It was this tale of Aulay Macneill's that stood between Neil Ross and the isle-folk. There was something behind all that, they whispered one to another.

So it was always the Sin-Eater he was called at last. None sought him. The few children who came upon him now and again fled at his approach, or at the very sight of him. Only Aulay Macneill saw him at times, and had word of him.

After a month had gone by, all knew that the Sin-Eater was wrought to madness because of this awful thing: the burden of Adam Blair's sins would not go from him! Night and day he could hear them laughing low, it was said.

But it was the quiet madness. He went to and fro like a shadow in the grass, and almost as soundless as that, and as voiceless. More and more the name of him grew as a terror. There were few folk on that wild west coast of Iona, and these few avoided him when the word ran that he had knowledge of strange things, and converse, too, with the secrets of the sea.

One day Aulay Macneill, in his boat, but dumb with amaze and terror for him, saw him at high tide swimming on a long rolling wave right into the hollow of the Spouting Cave. In the memory of man, no one had done this and escaped one of three things: a snatching away into oblivion, a strangled death, or madness. The islanders know that there swims into the cave, at full tide, a Mar-Tarbh, a dreadful creature of the sea that some call a kelpie; only it is not a kelpie, which is like a woman, but rather is a sea-bull, offspring of the cattle that are never seen. Ill indeed for any sheep or goat, ay, or even dog or child, if any happens to be leaning over the edge of the Spouting Cave when the Mar-tarv roars; for, of a surety, it will fall in and straightway be devoured.

With awe and trembling Aulay listened for the screaming of the doomed man. It was full tide, and the sea-beast would be there.

The minutes passed, and no sign.

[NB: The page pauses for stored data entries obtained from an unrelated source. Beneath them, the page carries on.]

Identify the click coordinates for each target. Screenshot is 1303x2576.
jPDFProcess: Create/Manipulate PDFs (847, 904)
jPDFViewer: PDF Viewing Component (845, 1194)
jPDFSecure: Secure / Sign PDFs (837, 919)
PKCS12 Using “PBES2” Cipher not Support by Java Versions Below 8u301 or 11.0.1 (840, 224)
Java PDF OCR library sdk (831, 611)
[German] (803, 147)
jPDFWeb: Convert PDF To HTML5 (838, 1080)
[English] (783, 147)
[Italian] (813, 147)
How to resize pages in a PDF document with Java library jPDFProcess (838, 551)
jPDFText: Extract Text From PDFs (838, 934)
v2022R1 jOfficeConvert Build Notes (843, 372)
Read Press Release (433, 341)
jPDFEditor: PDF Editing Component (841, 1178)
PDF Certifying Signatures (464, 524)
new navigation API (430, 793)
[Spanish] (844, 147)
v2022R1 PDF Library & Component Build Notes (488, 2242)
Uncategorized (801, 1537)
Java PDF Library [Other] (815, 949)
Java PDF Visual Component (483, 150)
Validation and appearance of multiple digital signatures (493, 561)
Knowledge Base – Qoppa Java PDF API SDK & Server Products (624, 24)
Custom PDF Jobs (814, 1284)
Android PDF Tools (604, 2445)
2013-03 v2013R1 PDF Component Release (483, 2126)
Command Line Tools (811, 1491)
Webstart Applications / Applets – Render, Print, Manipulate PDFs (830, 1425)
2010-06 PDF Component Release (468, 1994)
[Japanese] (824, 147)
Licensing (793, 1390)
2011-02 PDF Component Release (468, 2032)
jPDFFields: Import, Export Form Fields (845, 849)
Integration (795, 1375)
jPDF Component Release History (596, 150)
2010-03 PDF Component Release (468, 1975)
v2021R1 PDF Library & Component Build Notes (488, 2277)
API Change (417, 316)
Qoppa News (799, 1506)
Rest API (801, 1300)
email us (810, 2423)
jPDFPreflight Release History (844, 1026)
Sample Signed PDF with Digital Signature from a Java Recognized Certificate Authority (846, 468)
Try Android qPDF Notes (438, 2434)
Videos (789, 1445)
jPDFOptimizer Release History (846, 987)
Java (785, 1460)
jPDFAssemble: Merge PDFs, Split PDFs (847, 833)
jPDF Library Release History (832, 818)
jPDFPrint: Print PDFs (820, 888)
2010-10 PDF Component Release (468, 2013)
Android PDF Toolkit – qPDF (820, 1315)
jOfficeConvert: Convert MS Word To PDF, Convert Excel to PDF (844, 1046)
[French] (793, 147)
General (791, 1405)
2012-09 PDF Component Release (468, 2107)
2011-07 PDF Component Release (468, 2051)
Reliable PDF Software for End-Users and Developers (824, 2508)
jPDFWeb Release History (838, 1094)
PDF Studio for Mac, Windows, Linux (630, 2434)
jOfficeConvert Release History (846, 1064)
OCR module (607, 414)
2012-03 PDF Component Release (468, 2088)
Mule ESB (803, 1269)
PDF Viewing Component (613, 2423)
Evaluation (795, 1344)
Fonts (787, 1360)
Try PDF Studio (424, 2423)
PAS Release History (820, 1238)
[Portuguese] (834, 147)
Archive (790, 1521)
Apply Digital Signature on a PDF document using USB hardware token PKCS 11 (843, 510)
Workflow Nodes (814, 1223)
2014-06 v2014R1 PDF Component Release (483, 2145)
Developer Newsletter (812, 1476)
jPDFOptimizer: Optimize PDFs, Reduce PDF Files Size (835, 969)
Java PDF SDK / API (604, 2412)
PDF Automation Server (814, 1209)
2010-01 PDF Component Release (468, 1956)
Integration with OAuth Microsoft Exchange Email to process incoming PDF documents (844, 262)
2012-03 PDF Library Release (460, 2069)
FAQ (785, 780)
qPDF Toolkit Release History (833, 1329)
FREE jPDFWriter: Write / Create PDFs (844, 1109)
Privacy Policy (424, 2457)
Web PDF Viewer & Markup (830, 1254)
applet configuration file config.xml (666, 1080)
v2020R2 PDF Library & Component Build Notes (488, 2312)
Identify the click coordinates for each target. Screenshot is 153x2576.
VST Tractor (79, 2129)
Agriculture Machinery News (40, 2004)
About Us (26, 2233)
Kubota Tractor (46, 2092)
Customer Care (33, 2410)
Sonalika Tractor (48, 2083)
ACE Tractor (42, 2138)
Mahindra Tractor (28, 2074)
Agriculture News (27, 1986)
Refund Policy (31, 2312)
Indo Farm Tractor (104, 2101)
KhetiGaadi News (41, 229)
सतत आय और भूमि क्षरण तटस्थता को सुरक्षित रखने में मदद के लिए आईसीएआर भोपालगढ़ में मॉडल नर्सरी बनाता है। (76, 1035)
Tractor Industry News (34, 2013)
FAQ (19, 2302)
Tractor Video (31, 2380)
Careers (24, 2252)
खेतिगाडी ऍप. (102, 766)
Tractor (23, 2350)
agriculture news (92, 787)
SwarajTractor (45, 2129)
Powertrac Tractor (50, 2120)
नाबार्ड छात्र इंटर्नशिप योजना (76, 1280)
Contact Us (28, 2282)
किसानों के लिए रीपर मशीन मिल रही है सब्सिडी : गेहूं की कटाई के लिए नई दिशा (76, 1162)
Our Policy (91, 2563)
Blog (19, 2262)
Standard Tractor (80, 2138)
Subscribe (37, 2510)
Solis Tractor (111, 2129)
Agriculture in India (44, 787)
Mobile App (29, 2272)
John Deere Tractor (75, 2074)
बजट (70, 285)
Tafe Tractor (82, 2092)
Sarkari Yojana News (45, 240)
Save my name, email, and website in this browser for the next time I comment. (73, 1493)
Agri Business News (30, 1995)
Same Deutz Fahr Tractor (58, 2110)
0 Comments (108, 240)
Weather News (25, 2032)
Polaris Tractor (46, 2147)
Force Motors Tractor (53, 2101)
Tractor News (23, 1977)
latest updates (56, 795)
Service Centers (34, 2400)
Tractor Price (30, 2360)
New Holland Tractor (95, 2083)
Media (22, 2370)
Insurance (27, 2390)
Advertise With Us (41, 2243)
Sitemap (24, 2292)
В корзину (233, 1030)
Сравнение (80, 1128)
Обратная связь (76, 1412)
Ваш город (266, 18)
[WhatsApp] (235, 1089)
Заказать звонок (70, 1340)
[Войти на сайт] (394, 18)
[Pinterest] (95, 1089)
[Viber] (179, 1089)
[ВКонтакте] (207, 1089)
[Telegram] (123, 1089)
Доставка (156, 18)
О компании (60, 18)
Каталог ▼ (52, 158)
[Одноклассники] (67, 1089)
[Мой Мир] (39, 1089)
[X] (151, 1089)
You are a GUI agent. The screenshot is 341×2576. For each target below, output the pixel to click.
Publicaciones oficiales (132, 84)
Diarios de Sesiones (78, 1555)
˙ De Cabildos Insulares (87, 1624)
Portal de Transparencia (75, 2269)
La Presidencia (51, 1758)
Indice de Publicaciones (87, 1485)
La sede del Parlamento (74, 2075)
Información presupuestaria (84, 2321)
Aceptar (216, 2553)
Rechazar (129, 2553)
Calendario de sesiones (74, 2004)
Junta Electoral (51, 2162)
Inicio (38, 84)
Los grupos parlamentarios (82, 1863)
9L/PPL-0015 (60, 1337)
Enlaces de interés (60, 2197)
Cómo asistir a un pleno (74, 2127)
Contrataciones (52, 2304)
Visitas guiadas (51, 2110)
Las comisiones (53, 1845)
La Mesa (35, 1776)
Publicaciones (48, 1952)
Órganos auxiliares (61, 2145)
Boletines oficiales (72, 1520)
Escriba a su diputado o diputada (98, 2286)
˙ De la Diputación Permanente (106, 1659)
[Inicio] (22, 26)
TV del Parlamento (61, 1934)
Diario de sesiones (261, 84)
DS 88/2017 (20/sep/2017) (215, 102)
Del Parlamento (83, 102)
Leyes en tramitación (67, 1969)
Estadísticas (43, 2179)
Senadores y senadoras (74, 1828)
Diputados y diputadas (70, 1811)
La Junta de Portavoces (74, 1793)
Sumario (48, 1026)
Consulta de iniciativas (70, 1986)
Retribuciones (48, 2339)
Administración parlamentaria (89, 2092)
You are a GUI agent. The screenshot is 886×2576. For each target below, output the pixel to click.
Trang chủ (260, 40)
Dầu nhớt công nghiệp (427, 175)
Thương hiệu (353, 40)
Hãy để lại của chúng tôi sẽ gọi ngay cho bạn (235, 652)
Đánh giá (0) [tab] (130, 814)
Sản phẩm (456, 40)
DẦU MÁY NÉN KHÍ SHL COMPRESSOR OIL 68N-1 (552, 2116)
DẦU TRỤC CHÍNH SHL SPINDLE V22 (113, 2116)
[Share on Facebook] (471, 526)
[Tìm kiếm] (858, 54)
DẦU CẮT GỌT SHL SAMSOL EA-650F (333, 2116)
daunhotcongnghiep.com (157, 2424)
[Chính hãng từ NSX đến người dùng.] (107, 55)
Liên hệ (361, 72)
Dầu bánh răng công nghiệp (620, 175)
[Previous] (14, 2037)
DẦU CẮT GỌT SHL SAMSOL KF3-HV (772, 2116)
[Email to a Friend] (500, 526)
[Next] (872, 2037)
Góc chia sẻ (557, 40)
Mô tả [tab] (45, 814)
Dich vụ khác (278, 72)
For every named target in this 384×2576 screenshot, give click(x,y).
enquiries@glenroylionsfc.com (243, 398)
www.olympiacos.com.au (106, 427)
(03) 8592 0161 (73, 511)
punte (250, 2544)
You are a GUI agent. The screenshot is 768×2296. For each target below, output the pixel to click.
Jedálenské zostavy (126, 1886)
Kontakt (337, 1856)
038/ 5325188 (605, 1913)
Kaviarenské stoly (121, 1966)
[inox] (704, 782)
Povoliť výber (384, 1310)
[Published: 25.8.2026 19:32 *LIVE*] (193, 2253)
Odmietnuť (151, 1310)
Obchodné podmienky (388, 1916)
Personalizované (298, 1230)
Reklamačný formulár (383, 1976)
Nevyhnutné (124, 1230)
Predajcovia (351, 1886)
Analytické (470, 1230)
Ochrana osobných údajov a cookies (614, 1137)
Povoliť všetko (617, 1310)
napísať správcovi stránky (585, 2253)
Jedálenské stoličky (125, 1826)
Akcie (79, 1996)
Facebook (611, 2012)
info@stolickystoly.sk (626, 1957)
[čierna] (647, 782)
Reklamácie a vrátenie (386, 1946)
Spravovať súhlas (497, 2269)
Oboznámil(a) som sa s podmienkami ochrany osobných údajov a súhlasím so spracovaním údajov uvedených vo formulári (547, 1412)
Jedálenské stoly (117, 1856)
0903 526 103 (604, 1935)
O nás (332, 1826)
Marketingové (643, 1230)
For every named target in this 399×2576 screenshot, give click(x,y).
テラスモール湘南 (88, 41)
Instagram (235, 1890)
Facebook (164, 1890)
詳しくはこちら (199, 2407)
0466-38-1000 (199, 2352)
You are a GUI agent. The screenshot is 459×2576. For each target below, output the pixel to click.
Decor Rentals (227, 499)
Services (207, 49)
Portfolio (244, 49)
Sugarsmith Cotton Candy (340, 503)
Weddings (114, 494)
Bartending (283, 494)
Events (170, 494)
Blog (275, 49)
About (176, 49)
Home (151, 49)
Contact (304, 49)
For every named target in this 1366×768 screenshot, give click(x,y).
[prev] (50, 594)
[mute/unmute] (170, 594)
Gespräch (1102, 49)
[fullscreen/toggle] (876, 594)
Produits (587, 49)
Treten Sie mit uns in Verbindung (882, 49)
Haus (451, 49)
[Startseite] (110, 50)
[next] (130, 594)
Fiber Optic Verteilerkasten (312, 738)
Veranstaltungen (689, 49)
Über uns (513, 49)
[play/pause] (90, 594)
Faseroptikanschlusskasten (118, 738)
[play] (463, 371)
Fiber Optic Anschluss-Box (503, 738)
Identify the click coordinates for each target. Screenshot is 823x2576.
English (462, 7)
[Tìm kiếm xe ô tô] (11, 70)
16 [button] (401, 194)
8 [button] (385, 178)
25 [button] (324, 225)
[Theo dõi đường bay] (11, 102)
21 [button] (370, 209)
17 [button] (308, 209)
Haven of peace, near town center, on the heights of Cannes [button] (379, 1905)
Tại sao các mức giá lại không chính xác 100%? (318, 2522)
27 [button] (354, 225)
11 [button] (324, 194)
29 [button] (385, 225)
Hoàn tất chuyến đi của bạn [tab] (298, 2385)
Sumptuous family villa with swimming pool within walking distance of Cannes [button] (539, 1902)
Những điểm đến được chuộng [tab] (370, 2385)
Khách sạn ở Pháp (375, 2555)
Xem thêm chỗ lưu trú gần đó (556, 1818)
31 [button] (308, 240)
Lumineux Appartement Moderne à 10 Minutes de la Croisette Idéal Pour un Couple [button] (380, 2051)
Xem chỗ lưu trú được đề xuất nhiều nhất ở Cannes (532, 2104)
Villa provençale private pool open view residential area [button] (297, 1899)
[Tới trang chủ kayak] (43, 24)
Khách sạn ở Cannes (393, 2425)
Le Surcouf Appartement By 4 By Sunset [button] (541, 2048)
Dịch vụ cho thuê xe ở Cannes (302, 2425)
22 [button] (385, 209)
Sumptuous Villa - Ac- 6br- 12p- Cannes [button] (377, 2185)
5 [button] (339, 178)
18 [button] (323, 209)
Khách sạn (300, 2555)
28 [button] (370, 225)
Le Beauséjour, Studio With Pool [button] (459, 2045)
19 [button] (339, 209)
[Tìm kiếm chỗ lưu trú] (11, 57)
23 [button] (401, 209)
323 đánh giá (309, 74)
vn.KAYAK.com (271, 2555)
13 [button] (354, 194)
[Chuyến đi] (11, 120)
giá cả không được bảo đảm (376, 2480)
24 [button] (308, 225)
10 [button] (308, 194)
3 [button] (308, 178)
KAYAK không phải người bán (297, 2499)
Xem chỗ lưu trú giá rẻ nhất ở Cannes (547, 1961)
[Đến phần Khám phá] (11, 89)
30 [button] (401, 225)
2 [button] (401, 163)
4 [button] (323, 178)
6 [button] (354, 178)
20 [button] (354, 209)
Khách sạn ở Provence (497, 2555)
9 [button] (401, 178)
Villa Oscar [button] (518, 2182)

Only the hollow booming of the sea, as it moved like a baffled blind giant round the cavern-bases; only the rush and spray of the water flung up the narrow shaft high into the windy air above the cliff it penetrates.

At last he saw what looked like a mass of seaweed swirled out on the surge. It was the Sin-Eater. With a leap, Aulay was at his oars. The boat swung through the sea. Just before Neil Ross was about to sink for the second time, he caught him and dragged him into the boat.

But then, as ever after, nothing was to be got out of the Sin-Eater save a single saying: Tha e lamhan fuar! Tha e lamhan fuar!—"It has a cold, cold hand!"

The telling of this and other tales left none free upon the island to look upon the "scapegoat" save as one accursed.

It was in the third month that a new phase of his madness came upon Neil Ross.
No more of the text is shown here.